私の右隣には、中学生くらいの男の子が、これまたお母さんに連れられて来ており、幕が上がる前からお母さんはメンバーについての蘊蓄を聞かせていた。しかし、この子はステージの演出ごとに「すごい、すごい」を連発。 歌もかなり歌っていた。 それに比べて左の我が子は…
無理矢理立たせて腕をとり、歌に合わせて振らせたのは既に定番のエンディングだった。
会場を出るとき、カップルの男性の方が息子の方を見て、ジェスチャー混じりに
「ネムイネー」
「だって、目のやり場に困っちゃったからじゃないか!」 と言いたかったが言えない本人は苦笑い。

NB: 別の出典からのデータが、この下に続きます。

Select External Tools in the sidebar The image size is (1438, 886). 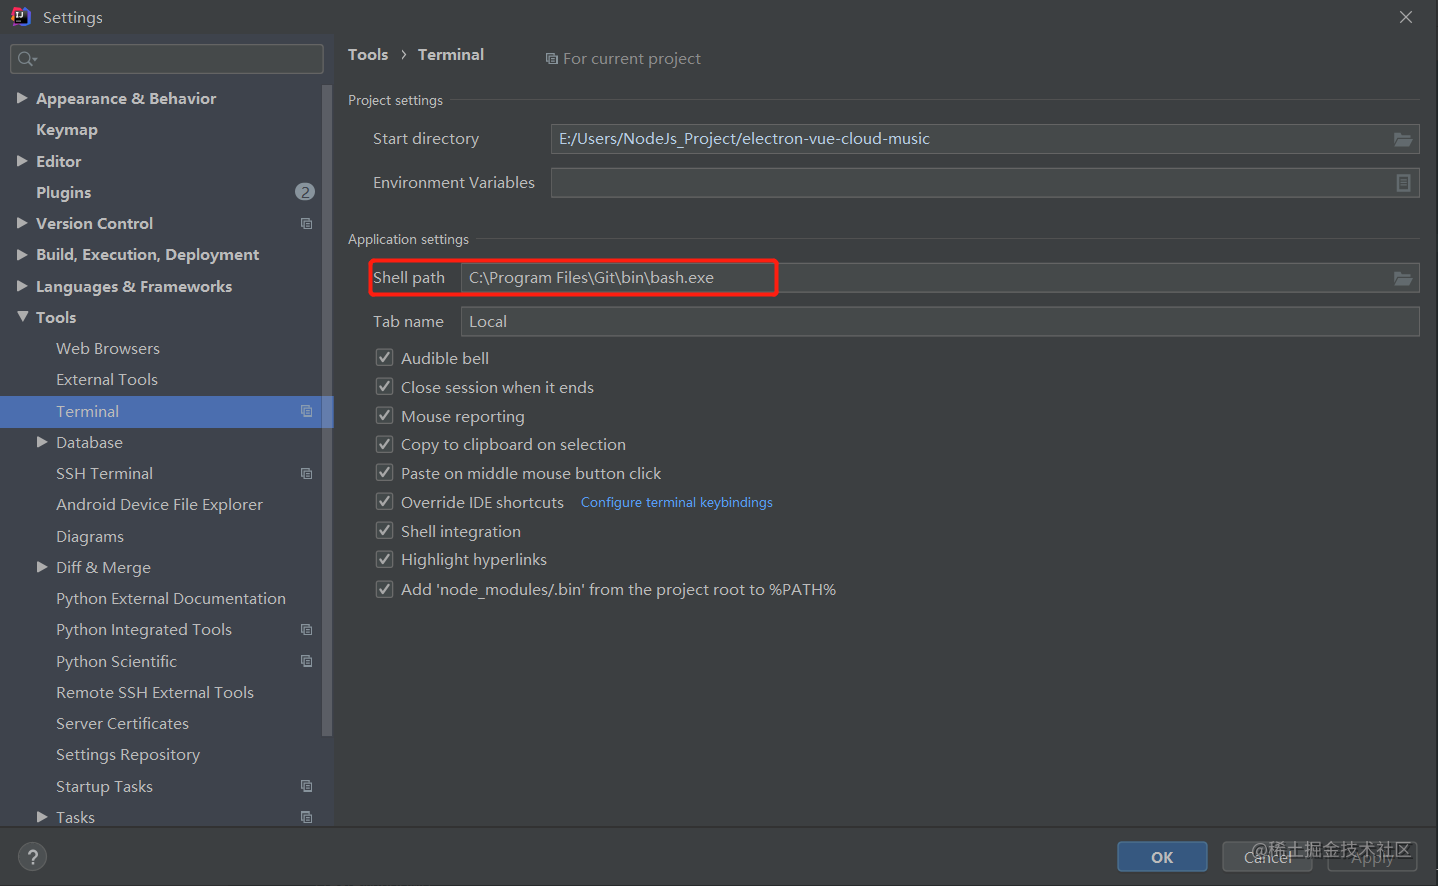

「ひとりで来るよりいいから気にしないわ」 と母が英語で返す。
カップルはちょっとびっくり。 駅までお喋りしながら歩いた。
オーストラリアンだった。
"Are you a Queen Fan?" と彼。
”オーモチロン! だからこうして英語が少しでも話せるようになったのよ! ”
”ボクはイギリスでブライアンがフレディのお母さんと一緒にいるところに出会った。
握手をしてもらった。手が震えた。” と震える手を嬉しそうに再現してくれる。
”ワーオ、それはすごいね。 私はフレディがいる頃のライブを2回も東京で見たのよ”
”わー、いいなあ…” (若い彼は生きている頃のフレディを知らないだろう。)
こんな感じで、すっかり盛り上がってしまった。
音楽は国境と世代を越えて、人をつなぐ。
(最後に。熟睡してしまった彼を知っている人は、決して本人の前でこの話をしないでください。親子関係が断絶します。 また、ライブには、本人が行きたいと言ったので連れて行ったこと、申し添えます!)